• _Listed records_
•••

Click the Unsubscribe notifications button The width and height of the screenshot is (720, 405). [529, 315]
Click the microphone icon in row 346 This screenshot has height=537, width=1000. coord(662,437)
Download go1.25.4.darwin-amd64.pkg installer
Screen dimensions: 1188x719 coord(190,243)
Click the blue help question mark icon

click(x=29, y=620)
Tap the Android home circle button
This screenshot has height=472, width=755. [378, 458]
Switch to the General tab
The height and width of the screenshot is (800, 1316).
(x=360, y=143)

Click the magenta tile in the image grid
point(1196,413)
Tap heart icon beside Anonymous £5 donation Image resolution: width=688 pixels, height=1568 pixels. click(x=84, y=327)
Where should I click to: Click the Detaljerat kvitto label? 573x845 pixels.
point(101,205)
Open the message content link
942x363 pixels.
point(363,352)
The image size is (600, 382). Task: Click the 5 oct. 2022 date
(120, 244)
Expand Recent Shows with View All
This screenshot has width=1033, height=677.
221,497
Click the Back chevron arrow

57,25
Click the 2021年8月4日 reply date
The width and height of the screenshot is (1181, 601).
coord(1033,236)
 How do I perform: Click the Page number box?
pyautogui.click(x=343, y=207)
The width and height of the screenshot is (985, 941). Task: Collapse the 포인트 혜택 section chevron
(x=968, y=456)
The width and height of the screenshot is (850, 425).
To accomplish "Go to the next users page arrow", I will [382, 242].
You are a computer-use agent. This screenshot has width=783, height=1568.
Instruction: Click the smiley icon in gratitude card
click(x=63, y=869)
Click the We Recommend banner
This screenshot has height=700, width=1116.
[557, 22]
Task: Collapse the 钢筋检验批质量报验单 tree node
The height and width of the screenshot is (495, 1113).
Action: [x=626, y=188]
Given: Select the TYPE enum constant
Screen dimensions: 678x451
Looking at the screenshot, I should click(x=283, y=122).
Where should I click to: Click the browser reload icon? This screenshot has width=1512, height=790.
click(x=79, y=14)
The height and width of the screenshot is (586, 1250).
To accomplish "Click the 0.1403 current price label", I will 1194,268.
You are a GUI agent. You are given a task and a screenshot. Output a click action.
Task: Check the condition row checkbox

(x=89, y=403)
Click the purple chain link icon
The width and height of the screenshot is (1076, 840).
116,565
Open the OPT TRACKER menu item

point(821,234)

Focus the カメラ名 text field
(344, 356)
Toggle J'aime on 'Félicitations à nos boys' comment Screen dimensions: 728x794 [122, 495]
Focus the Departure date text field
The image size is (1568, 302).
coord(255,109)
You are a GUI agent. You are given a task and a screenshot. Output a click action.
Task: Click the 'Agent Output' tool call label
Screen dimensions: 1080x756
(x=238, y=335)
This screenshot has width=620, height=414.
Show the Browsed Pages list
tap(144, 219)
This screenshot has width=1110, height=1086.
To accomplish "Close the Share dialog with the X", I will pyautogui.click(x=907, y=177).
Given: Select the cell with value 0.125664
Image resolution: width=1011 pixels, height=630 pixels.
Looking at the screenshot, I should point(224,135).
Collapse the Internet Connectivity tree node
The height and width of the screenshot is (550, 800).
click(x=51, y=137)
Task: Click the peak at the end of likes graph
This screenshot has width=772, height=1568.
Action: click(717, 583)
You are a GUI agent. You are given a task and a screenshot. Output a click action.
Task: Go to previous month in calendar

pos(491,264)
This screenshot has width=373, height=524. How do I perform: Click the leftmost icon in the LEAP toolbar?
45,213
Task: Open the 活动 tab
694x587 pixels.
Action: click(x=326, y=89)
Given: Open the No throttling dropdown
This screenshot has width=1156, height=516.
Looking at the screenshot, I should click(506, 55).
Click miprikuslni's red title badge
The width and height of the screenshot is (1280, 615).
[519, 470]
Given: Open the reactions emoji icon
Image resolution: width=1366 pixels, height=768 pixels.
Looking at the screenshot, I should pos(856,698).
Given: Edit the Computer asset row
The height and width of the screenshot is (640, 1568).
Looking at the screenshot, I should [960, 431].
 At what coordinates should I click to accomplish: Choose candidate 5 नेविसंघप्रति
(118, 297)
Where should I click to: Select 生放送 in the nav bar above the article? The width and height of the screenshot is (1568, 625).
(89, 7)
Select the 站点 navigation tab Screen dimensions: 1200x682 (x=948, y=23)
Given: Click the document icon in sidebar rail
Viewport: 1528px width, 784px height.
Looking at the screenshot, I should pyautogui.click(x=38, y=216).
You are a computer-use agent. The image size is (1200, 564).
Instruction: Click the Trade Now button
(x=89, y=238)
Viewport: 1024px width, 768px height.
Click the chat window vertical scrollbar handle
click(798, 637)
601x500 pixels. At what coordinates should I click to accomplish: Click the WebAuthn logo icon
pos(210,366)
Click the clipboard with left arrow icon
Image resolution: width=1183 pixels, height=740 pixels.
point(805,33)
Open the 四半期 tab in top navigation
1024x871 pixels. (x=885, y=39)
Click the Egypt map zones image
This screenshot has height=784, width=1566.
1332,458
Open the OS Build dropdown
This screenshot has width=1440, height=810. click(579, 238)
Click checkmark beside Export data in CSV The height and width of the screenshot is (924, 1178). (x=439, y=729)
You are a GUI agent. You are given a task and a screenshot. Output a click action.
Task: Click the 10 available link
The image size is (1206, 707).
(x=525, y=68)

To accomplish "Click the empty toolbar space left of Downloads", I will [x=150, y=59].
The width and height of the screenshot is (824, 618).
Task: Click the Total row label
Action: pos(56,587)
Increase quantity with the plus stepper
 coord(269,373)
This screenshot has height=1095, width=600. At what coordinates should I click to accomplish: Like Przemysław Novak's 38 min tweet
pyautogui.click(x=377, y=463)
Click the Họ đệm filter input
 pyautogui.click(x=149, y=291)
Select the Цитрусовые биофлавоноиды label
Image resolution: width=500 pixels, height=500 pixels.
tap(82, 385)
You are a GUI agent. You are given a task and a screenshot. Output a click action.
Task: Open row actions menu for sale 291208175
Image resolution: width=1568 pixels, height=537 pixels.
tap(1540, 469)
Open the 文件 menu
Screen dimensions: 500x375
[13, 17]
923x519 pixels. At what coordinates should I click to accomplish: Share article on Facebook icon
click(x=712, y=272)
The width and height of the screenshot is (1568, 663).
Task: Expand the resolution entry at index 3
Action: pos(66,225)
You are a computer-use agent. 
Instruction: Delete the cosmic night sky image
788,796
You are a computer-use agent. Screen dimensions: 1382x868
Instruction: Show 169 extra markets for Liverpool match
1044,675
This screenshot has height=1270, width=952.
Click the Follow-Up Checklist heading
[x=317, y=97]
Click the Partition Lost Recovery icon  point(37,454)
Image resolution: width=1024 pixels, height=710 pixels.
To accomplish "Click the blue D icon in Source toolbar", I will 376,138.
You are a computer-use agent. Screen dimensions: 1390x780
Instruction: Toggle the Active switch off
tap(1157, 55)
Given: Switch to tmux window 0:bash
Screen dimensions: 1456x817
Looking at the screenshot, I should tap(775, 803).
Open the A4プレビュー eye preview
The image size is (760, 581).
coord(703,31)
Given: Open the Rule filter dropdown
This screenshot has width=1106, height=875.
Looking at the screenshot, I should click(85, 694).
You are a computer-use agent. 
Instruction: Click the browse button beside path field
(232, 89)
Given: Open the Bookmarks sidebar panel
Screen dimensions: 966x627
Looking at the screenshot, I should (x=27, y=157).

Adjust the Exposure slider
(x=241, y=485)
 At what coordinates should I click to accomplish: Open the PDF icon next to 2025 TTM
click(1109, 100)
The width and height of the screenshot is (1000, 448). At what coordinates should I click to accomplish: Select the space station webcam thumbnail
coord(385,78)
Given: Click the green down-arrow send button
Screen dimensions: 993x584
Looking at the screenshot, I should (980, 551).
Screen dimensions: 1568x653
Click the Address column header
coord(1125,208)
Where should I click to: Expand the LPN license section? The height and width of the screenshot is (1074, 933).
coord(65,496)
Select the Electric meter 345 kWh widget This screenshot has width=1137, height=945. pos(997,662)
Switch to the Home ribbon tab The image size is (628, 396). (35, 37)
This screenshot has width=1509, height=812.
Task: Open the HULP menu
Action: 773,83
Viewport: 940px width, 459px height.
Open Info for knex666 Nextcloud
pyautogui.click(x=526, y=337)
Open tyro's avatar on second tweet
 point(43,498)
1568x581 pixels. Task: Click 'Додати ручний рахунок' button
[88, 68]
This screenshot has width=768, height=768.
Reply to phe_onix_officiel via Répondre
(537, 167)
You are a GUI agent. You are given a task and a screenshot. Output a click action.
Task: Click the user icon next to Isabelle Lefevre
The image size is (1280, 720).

•••

• _The task_
Working from the material above, retype exactly the lines from the one with "Task: Click the peak" through the one with "Task: Open the 活动 tab", both included, and only those lines.

• _Response for this exercise_
Task: Click the peak at the end of likes graph
This screenshot has width=772, height=1568.
Action: click(717, 583)
You are a GUI agent. You are given a task and a screenshot. Output a click action.
Task: Go to previous month in calendar

pos(491,264)
This screenshot has width=373, height=524. How do I perform: Click the leftmost icon in the LEAP toolbar?
45,213
Task: Open the 活动 tab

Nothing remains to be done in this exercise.